Stored data:
■ ■ ■ ■ ■
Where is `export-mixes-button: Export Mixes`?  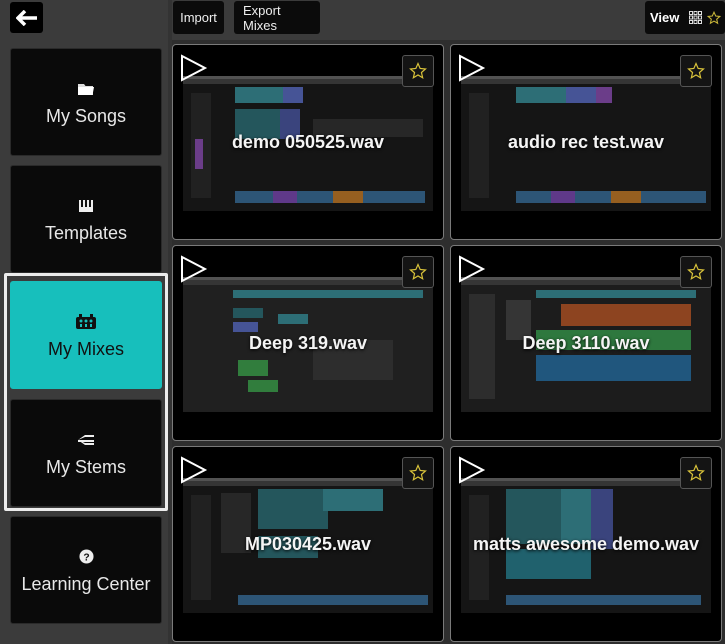
export-mixes-button: Export Mixes is located at coordinates (277, 18).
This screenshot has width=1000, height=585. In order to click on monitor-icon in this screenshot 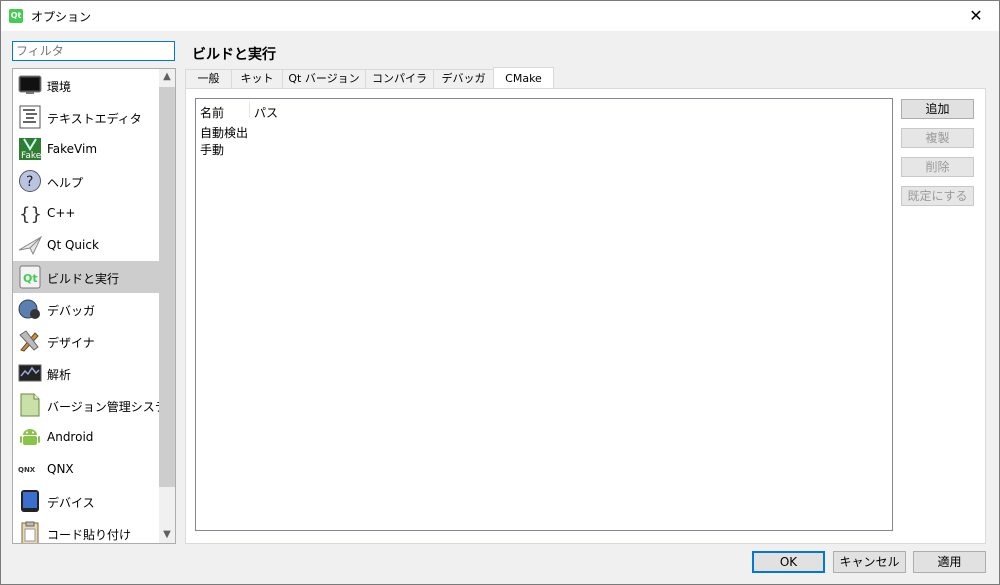, I will do `click(30, 84)`.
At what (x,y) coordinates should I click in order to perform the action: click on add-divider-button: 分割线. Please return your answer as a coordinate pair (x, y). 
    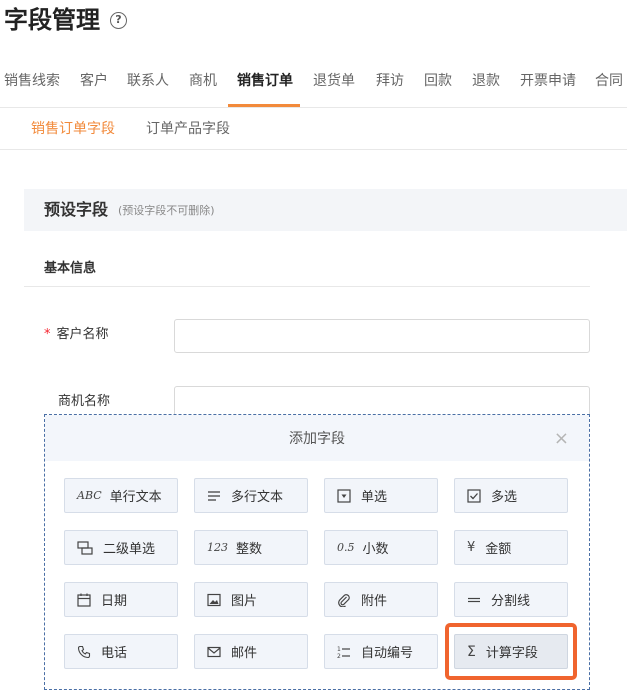
    Looking at the image, I should click on (511, 600).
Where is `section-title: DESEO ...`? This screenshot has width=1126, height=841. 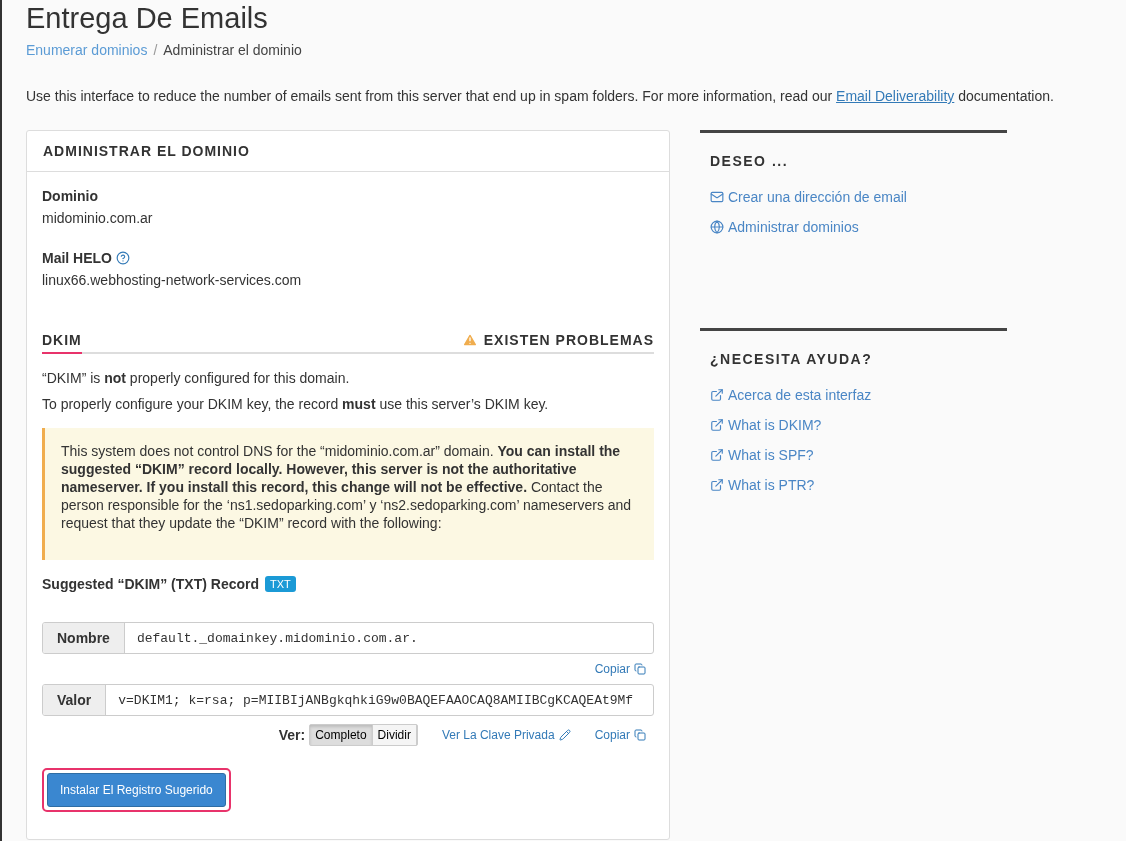 section-title: DESEO ... is located at coordinates (750, 161).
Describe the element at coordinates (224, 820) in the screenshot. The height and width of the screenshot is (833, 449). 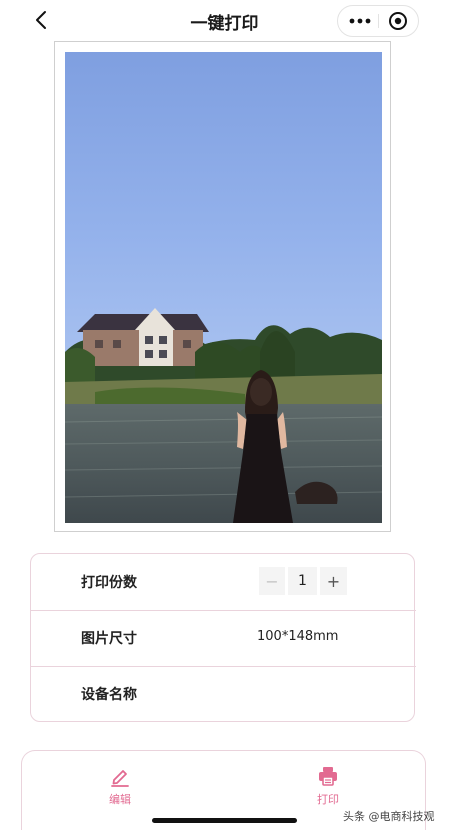
I see `home-indicator` at that location.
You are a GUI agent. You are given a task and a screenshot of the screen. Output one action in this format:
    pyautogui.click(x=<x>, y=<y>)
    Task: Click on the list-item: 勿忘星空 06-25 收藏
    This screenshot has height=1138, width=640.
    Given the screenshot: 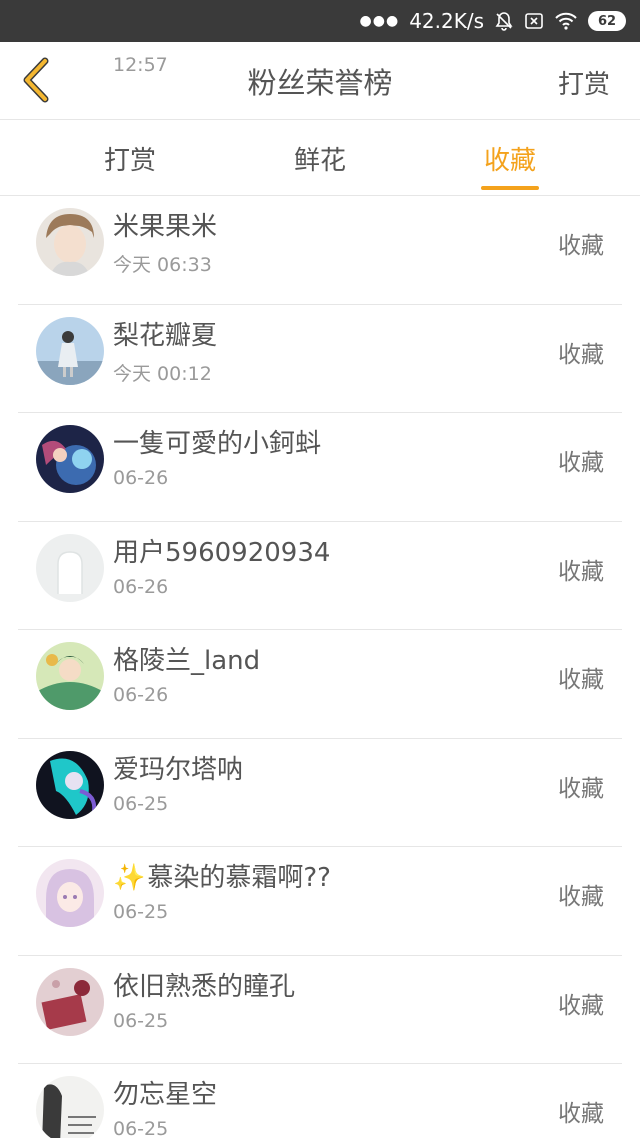 What is the action you would take?
    pyautogui.click(x=320, y=1101)
    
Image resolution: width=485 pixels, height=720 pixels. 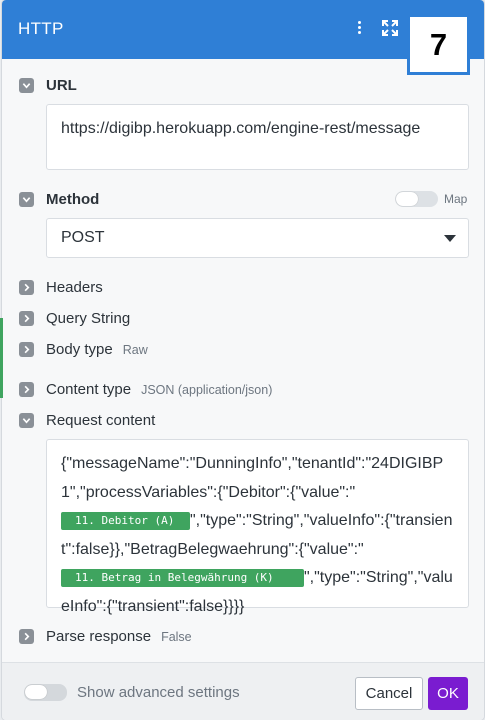 I want to click on content-type-section-toggle: Content type JSON (application/json), so click(x=146, y=390).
■ ■ ■ ■ ■
• Problem requirements:
Please output everything in the records from the line containing "Describe the element" down to the line containing "at that location.", copied exactly, without the pictures.

• Result of this exercise:
Describe the element at coordinates (224, 820) in the screenshot. The height and width of the screenshot is (833, 449). 
I see `home-indicator` at that location.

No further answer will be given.